Source records:
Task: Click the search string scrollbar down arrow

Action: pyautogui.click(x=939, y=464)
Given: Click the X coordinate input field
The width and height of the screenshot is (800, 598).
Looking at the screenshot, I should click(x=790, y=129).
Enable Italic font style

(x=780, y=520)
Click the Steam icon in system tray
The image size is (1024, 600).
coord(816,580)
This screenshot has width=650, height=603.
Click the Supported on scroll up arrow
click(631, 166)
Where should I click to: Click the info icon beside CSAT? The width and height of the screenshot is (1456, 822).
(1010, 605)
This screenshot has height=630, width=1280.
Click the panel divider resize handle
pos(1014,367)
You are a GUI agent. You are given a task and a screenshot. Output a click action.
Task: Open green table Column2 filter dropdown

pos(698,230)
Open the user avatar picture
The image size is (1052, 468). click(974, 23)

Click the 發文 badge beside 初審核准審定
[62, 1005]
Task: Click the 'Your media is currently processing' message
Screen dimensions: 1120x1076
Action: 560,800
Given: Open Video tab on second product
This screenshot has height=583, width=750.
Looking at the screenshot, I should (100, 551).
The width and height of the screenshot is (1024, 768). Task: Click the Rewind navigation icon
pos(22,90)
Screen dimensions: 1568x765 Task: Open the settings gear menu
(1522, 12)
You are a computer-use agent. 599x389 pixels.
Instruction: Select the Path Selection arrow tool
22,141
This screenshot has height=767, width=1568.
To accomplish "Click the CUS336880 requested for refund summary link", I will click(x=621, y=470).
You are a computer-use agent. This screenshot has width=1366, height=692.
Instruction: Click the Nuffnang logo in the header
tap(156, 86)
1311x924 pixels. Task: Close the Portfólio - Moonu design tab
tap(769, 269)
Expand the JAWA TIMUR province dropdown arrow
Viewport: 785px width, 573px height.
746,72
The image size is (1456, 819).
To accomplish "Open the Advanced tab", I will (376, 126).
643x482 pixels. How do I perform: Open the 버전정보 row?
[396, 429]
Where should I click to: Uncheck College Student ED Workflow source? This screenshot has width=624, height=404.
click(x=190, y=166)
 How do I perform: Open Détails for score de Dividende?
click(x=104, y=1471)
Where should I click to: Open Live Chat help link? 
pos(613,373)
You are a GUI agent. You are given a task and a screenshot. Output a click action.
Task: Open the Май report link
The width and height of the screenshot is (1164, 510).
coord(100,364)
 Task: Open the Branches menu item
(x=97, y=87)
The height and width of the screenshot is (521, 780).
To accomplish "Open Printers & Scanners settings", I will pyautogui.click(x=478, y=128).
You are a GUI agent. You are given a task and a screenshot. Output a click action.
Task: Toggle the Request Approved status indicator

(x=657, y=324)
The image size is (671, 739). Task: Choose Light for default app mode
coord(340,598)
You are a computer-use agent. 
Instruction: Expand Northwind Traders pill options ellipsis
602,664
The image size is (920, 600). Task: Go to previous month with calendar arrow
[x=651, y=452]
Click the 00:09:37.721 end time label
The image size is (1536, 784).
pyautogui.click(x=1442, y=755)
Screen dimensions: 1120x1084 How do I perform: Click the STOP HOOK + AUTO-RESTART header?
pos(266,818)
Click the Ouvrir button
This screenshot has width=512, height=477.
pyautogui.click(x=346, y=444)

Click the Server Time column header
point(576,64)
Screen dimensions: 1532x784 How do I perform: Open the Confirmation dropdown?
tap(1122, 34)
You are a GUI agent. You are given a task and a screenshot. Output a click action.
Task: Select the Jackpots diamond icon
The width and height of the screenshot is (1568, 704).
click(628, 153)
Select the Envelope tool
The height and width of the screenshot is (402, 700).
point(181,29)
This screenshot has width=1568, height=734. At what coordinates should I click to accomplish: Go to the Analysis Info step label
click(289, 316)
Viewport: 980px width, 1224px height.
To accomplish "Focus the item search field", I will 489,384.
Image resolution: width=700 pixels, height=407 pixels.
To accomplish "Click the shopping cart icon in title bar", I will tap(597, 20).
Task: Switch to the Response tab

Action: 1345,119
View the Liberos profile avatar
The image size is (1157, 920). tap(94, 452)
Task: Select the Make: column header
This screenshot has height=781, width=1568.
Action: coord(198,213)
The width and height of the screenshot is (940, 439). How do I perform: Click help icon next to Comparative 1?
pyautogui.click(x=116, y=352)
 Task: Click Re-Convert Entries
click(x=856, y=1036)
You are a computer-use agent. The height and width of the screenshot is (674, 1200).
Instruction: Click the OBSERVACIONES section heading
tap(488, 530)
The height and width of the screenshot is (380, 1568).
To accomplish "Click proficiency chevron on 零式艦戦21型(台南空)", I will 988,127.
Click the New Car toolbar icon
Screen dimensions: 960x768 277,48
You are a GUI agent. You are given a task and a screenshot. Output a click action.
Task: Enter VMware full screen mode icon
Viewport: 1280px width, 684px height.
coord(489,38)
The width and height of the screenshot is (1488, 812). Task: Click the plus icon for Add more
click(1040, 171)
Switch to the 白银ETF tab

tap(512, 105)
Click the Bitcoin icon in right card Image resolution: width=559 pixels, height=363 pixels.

* **WHAT YOU WILL DO**
Copy out every line of the source records above, word for word and in the same order.

* **RESPONSE TO THIS EXERCISE**
Task: Click the search string scrollbar down arrow

Action: pyautogui.click(x=939, y=464)
Given: Click the X coordinate input field
The width and height of the screenshot is (800, 598).
Looking at the screenshot, I should click(x=790, y=129).
Enable Italic font style

(x=780, y=520)
Click the Steam icon in system tray
The image size is (1024, 600).
coord(816,580)
This screenshot has width=650, height=603.
Click the Supported on scroll up arrow
click(631, 166)
Where should I click to: Click the info icon beside CSAT? The width and height of the screenshot is (1456, 822).
(1010, 605)
This screenshot has height=630, width=1280.
Click the panel divider resize handle
pos(1014,367)
You are a GUI agent. You are given a task and a screenshot. Output a click action.
Task: Open green table Column2 filter dropdown

pos(698,230)
Open the user avatar picture
The image size is (1052, 468). click(974, 23)

Click the 發文 badge beside 初審核准審定
[62, 1005]
Task: Click the 'Your media is currently processing' message
Screen dimensions: 1120x1076
Action: 560,800
Given: Open Video tab on second product
This screenshot has height=583, width=750.
Looking at the screenshot, I should (100, 551).
The width and height of the screenshot is (1024, 768). Task: Click the Rewind navigation icon
pos(22,90)
Screen dimensions: 1568x765 Task: Open the settings gear menu
(1522, 12)
You are a computer-use agent. 599x389 pixels.
Instruction: Select the Path Selection arrow tool
22,141
This screenshot has height=767, width=1568.
To accomplish "Click the CUS336880 requested for refund summary link", I will click(x=621, y=470).
You are a computer-use agent. This screenshot has width=1366, height=692.
Instruction: Click the Nuffnang logo in the header
tap(156, 86)
1311x924 pixels. Task: Close the Portfólio - Moonu design tab
tap(769, 269)
Expand the JAWA TIMUR province dropdown arrow
Viewport: 785px width, 573px height.
746,72
The image size is (1456, 819).
To accomplish "Open the Advanced tab", I will (376, 126).
643x482 pixels. How do I perform: Open the 버전정보 row?
[396, 429]
Where should I click to: Uncheck College Student ED Workflow source? This screenshot has width=624, height=404.
click(x=190, y=166)
 How do I perform: Open Détails for score de Dividende?
click(x=104, y=1471)
Where should I click to: Open Live Chat help link? 
pos(613,373)
You are a GUI agent. You are given a task and a screenshot. Output a click action.
Task: Open the Май report link
The width and height of the screenshot is (1164, 510).
coord(100,364)
 Task: Open the Branches menu item
(x=97, y=87)
The height and width of the screenshot is (521, 780).
To accomplish "Open Printers & Scanners settings", I will pyautogui.click(x=478, y=128).
You are a GUI agent. You are given a task and a screenshot. Output a click action.
Task: Toggle the Request Approved status indicator

(x=657, y=324)
The image size is (671, 739). Task: Choose Light for default app mode
coord(340,598)
You are a computer-use agent. 
Instruction: Expand Northwind Traders pill options ellipsis
602,664
The image size is (920, 600). Task: Go to previous month with calendar arrow
[x=651, y=452]
Click the 00:09:37.721 end time label
The image size is (1536, 784).
pyautogui.click(x=1442, y=755)
Screen dimensions: 1120x1084 How do I perform: Click the STOP HOOK + AUTO-RESTART header?
pos(266,818)
Click the Ouvrir button
This screenshot has width=512, height=477.
pyautogui.click(x=346, y=444)

Click the Server Time column header
point(576,64)
Screen dimensions: 1532x784 How do I perform: Open the Confirmation dropdown?
tap(1122, 34)
You are a GUI agent. You are given a task and a screenshot. Output a click action.
Task: Select the Jackpots diamond icon
The width and height of the screenshot is (1568, 704).
click(628, 153)
Select the Envelope tool
The height and width of the screenshot is (402, 700).
point(181,29)
This screenshot has width=1568, height=734. At what coordinates should I click to accomplish: Go to the Analysis Info step label
click(289, 316)
Viewport: 980px width, 1224px height.
To accomplish "Focus the item search field", I will 489,384.
Image resolution: width=700 pixels, height=407 pixels.
To accomplish "Click the shopping cart icon in title bar", I will tap(597, 20).
Task: Switch to the Response tab

Action: 1345,119
View the Liberos profile avatar
The image size is (1157, 920). tap(94, 452)
Task: Select the Make: column header
This screenshot has height=781, width=1568.
Action: coord(198,213)
The width and height of the screenshot is (940, 439). How do I perform: Click help icon next to Comparative 1?
pyautogui.click(x=116, y=352)
 Task: Click Re-Convert Entries
click(x=856, y=1036)
You are a computer-use agent. The height and width of the screenshot is (674, 1200).
Instruction: Click the OBSERVACIONES section heading
tap(488, 530)
The height and width of the screenshot is (380, 1568).
To accomplish "Click proficiency chevron on 零式艦戦21型(台南空)", I will 988,127.
Click the New Car toolbar icon
Screen dimensions: 960x768 277,48
You are a GUI agent. You are given a task and a screenshot. Output a click action.
Task: Enter VMware full screen mode icon
Viewport: 1280px width, 684px height.
coord(489,38)
The width and height of the screenshot is (1488, 812). Task: Click the plus icon for Add more
click(1040, 171)
Switch to the 白银ETF tab

tap(512, 105)
Click the Bitcoin icon in right card Image resolution: width=559 pixels, height=363 pixels.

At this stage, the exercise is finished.